«Un jour en été», du Norvégien Jon Fosse, a la simplicité d'un mythe. L'époux est appelé par la mer. L'épouse par la terre. L'homme rejoindra le fjord, puis disparaîtra. La femme attendra à sa fenêtre, puis prendra le deuil. Un jour en été, à l'affiche du Théâtre de Vidy à Lausanne, est une version nordique, c'est-à-dire ultra light, de L'Odyssée, avec une vareuse de matelot en lieu et place de la tapisserie de Pénélope et le chant du vent ou du ressac à la place de la voix enchantée de Circé. C'est aussi une pièce de chambre, avec vue sur la mer, mise en scène par Jacques Lassalle, expert en sentiments compliqués, qui dénoue en finesse de beaux nœuds de marins. Et qui offre un morceau de théâtre poignant et énigmatique, un drame moderato cantabile qui est aussi une invitation à la rêverie.

Jacques Lassalle, qui signe son quatrième spectacle lausannois (après L'Homme difficile, Pour un oui ou pour un non et Le Misanthrope), est un adepte de la ligne tremblée. De la phrase suspendue. Du vertige au détour de la virgule. Des ondes de choc souterraines qui n'en finissent pas de plisser l'écorce de l'âme. Toutes choses qui sont la matière même d'Un jour en été. Une dame clouée à son rivage (Marie-Paule Trystam), autrefois terrassée, aujourd'hui apaisée, reprend la trame (c'est son côté Pénélope) de ce jour lointain où Asle, son mari, s'est laissé happer par le mirage du fjord, cette force de mort. A l'avant-scène, dans un rayon de lumière, elle raconte ce drame de l'hiver et derrière elle, dans son dos, tout se rejoue: Marianne Basler, son alter ego jeune, et Jean-Damien Barbin se quittent à reculons, tout doucement, et ces adieux qui ne s'avouent pas sont à peine parasités par un couple d'amis (Johanna Nizard et Philippe Lardaud).
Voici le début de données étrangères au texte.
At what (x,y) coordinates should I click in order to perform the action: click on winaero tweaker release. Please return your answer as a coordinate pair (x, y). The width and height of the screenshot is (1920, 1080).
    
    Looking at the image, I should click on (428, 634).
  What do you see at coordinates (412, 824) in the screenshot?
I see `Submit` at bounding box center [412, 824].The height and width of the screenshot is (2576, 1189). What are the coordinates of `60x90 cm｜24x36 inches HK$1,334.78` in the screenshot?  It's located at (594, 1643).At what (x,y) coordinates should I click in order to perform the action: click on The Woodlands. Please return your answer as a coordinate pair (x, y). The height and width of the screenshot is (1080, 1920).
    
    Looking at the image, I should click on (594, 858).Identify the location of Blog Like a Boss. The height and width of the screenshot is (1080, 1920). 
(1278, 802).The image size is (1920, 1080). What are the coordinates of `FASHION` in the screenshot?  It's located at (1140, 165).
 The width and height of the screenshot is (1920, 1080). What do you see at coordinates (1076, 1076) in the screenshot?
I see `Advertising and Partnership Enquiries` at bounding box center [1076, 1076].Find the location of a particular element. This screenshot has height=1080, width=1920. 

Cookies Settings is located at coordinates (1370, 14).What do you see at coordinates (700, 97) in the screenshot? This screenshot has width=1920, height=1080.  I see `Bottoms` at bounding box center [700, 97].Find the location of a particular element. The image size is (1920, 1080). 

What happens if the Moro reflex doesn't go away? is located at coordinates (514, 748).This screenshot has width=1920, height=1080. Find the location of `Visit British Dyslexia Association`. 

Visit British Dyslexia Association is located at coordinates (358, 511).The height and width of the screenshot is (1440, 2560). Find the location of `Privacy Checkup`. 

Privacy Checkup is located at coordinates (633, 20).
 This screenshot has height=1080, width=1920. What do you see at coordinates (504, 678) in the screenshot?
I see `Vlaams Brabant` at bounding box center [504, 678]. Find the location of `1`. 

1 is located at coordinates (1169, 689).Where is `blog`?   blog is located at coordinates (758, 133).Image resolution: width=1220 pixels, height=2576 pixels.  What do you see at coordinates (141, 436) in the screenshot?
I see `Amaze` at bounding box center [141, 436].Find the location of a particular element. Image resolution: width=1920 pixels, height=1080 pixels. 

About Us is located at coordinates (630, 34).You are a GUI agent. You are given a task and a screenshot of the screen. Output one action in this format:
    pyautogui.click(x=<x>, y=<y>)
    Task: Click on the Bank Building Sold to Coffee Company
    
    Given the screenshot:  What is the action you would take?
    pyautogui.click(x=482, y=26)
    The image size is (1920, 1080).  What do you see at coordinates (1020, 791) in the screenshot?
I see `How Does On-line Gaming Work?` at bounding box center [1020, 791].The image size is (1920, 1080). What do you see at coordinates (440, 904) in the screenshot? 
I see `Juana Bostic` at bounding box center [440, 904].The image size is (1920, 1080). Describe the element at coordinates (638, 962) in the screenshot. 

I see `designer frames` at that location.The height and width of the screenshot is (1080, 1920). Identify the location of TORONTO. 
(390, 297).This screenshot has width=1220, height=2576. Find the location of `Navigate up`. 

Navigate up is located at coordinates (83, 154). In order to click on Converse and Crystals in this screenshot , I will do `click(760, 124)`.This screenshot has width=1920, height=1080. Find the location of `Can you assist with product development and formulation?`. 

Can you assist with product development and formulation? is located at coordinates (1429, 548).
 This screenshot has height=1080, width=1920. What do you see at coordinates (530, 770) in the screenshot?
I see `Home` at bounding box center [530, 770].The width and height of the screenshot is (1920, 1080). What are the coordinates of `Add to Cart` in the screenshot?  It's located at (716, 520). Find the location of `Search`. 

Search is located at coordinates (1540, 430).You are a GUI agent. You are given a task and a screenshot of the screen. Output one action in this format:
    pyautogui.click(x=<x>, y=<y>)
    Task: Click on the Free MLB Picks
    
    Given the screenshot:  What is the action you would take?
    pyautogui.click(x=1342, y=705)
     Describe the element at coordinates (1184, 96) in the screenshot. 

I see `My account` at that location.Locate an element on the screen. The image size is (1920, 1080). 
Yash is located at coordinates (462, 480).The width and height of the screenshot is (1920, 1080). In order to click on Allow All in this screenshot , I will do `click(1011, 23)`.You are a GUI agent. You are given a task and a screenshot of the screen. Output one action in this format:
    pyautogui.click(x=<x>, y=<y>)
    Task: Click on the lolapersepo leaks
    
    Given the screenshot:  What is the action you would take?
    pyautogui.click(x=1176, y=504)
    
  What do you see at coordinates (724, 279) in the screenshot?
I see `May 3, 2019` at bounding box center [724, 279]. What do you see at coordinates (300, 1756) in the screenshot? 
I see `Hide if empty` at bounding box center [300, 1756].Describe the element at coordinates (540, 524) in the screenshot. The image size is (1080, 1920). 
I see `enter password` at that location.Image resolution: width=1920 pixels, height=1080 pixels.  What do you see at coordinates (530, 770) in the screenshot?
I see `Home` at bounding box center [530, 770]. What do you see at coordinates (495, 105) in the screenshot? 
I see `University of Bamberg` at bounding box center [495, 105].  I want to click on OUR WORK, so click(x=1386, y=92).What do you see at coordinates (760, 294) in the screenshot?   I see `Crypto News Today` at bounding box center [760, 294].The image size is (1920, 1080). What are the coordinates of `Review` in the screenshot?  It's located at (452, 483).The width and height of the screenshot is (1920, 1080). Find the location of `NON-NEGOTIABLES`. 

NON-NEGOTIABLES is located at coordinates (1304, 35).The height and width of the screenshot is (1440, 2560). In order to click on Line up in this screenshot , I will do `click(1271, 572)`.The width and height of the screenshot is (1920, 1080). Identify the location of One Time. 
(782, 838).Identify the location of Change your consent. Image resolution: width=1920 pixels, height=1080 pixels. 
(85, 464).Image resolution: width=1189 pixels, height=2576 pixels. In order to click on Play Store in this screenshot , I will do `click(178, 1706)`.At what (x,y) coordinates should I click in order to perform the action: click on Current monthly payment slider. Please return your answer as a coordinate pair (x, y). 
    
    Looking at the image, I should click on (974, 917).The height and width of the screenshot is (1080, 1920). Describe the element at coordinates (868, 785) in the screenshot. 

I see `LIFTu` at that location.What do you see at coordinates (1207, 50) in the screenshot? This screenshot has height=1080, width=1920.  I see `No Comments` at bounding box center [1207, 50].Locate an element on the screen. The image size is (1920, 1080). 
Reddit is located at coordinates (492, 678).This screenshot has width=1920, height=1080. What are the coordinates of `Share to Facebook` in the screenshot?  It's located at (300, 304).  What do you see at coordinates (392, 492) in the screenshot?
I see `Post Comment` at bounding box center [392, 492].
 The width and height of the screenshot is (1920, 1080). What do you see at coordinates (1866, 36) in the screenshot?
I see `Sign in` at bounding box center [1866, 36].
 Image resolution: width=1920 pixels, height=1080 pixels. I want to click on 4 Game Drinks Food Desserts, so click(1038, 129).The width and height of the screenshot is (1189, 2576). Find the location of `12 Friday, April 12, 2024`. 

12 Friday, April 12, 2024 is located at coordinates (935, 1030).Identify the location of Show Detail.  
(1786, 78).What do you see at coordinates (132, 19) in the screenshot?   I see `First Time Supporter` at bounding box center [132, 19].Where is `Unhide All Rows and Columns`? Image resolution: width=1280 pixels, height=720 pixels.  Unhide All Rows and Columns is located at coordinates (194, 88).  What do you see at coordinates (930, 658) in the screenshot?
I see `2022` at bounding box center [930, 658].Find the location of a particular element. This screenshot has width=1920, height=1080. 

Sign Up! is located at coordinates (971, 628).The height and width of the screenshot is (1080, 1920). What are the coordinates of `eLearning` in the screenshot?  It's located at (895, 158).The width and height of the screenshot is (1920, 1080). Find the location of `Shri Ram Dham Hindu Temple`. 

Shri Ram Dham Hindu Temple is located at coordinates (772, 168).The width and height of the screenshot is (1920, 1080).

Mais d'où vient que ce spectacle au scénario archiclassique captive autant? Sans doute d'une langue squelettique, qui sait suggérer avec trois fois rien l'intranquillité des êtres. Du sentiment surtout qu'Un jour en été est un fleuve où confluent plusieurs rivières, soit les précédentes créations de Jacques Lassalle. Et que ce travail-là est une forme d'accomplissement. On y retrouve, version grand format, la chambre de Pour un oui ou pour un non de Nathalie Sarraute, avec son mur oblique, qui traverse la scène sans la clôturer. Et qui suggère une échappée, un ailleurs au cœur de l'attente infinie. On y réentend même le fameux «C'est bien, ça», phrase qui, dite avec une larme de condescendance, déclenche chez Sarraute une terrible brouille entre deux amis. On y revoit enfin Jean-Damien Barbin, l'un des deux compères du malentendu sarrautien, et Marianne Basler, Célimène plus fugitive que coquette dans Le Misanthrope.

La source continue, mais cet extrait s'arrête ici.